Board member David Ray said he had mixed emotions about Superintendent Fagen's resignation.
"I believe she was placed in an extremely difficult position of carrying out the edicts of the previous Board. Unfortunately, her past six years have been marred by turmoil due to the ill-advised nature of the board's actions," Ray said. "Fortunately, the superintendent's resignation will continue the process of restoring trust in our District. My hope is that senior board members will follow the superintendent's example of doing whatever is necessary to continue building trust - even when it means sacrificing the self for the sake of our learners."
Controversial initiatives included a new teacher-evaluation system and market-based pay salary structure. The district is amid legal challenges surrounding its attempt to create a voucher system. And the hashtag #firefagen has been used widely on social media for more than a year.
Fagen's strategic plan, as described on the school district website, highlights safety, school choice, world-class education, 21st century skills and system performance as its priorities.

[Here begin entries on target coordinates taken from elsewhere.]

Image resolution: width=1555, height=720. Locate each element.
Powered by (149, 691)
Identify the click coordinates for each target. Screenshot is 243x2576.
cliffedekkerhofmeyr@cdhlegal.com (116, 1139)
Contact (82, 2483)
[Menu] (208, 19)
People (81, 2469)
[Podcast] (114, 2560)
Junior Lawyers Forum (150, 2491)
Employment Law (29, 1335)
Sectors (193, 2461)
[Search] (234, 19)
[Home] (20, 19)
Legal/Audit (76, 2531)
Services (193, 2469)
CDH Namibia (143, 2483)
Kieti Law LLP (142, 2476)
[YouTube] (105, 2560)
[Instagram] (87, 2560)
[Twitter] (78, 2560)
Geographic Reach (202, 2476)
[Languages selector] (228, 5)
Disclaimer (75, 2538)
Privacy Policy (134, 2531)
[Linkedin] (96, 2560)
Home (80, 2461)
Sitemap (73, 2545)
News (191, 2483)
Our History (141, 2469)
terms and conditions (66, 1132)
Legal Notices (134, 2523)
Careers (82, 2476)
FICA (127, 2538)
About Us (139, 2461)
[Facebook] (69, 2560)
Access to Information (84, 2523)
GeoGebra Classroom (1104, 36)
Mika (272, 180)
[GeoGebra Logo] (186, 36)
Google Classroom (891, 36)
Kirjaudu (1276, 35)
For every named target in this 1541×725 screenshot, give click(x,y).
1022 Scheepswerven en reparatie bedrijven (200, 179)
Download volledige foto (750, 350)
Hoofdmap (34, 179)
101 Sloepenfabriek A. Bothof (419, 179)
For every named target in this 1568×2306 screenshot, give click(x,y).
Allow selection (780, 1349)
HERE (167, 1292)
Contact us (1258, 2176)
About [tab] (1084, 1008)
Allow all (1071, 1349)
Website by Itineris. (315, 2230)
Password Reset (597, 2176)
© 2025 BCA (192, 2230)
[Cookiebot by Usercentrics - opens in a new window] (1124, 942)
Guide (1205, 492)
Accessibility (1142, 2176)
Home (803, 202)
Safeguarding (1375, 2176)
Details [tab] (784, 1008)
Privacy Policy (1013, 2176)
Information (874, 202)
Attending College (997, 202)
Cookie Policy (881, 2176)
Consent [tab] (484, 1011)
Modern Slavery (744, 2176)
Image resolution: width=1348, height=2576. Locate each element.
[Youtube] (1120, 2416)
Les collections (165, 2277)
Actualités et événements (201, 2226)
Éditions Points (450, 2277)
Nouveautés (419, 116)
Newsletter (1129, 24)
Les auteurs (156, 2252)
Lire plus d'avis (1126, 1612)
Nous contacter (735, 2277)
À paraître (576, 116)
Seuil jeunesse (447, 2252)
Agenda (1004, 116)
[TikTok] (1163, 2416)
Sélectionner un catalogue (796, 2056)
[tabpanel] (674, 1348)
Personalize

"We are hopeful the resignation of Dr. Fagen will be a positive step toward the healing of our school district and community," Douglas County Parents spokesperson Jason Virdin said in a statement. "The results of the school board election last November were quite clear, showing the community does not support "reform." We are anxious to start the healing process in Douglas County and hope the board majority will back up their recent assertions with action--gathering and considering significant, substantial community and staff input while searching for a new Superintendent."
In a news release, the district credits Fagen for improving student and staff safety in schools, building a strong network with home schools and charter schools and "empowering teachers to create inspiring...curriculum units."
Before coming to Douglas County, Fagen was superintendent of the Tucson Unified School District in Arizona.
Fagen, whose salary is $273,715, is moving to a district a little more than half the size of Douglas County, which has more than 67,000 students and about 80 schools.
She will replace outgoing Superintendent Guy Sconzo, who is retiring. According to its website, the district has 43 campuses, 5,000 employees and is among the 25 fastest-growing school districts in Texas. It is the 31st largest district in the state.
"We are excited about getting the best education mind in the country," said Robert Sitton, Humble school board president. "It's powerful what she is going to be able to do. When people talk about education, we want them to say, 'You really need to go see what Humble ISD is doing.' She is, in our opinion, the leader to take us there. She is innovative, visionary and not afraid to take risks if it enhances education."